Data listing
____

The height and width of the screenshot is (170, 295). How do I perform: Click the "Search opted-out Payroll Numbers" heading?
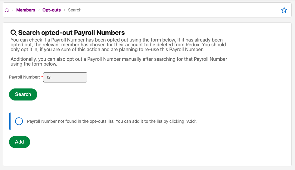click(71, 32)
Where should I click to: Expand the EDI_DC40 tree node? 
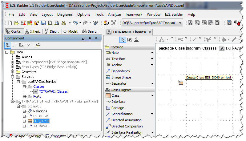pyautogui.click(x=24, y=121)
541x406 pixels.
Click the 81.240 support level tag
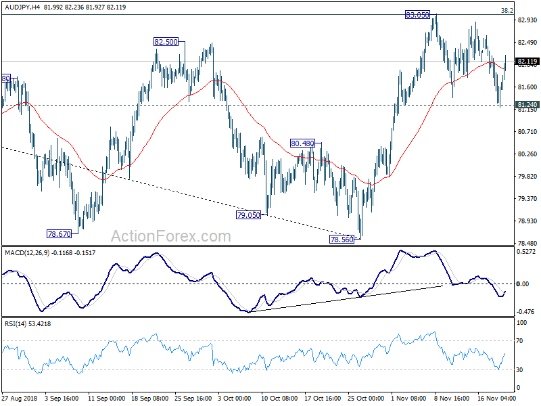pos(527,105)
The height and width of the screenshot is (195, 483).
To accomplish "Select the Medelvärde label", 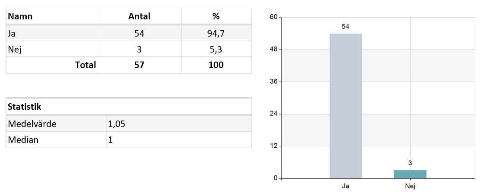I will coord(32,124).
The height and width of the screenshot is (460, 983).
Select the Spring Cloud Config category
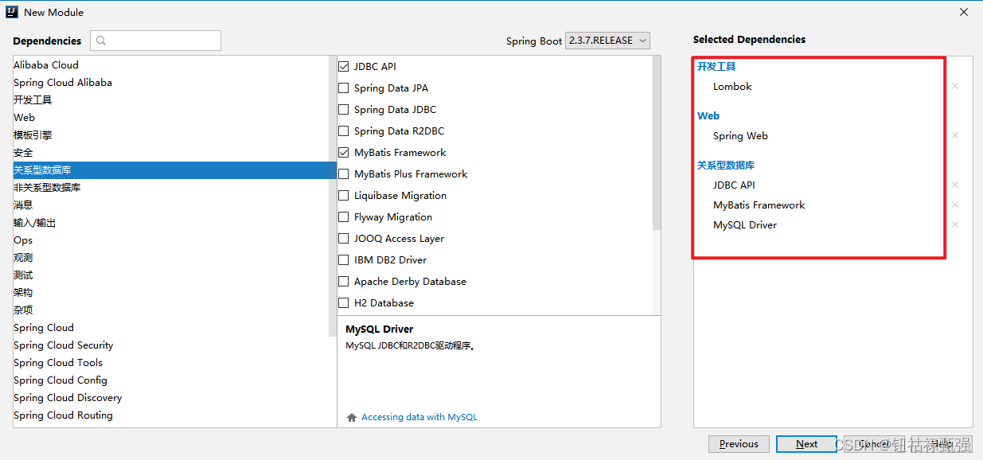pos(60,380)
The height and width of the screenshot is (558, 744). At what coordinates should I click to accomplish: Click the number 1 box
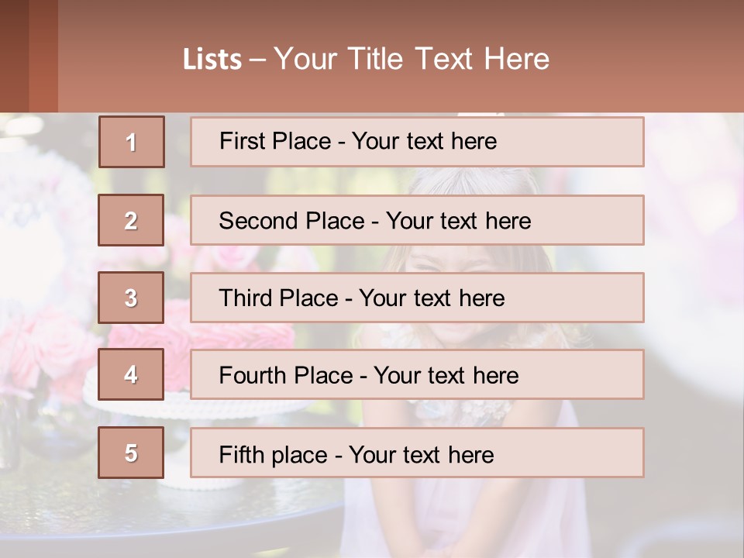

____

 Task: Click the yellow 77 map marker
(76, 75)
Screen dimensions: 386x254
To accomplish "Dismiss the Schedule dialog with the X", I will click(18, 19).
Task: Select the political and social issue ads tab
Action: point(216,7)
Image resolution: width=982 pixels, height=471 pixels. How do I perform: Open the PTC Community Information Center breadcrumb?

____

Rewrite everything from the line containing "Task: Click the yellow 77 map marker" down to the line containing "Image resolution: width=982", putting "blue" in place of "yellow" and leaving all else unchanged.

 Task: Click the blue 77 map marker
(76, 75)
Screen dimensions: 386x254
To accomplish "Dismiss the Schedule dialog with the X", I will click(18, 19).
Task: Select the political and social issue ads tab
Action: point(216,7)
Image resolution: width=982 pixels, height=471 pixels. How do I perform: Open the PTC Community Information Center breadcrumb?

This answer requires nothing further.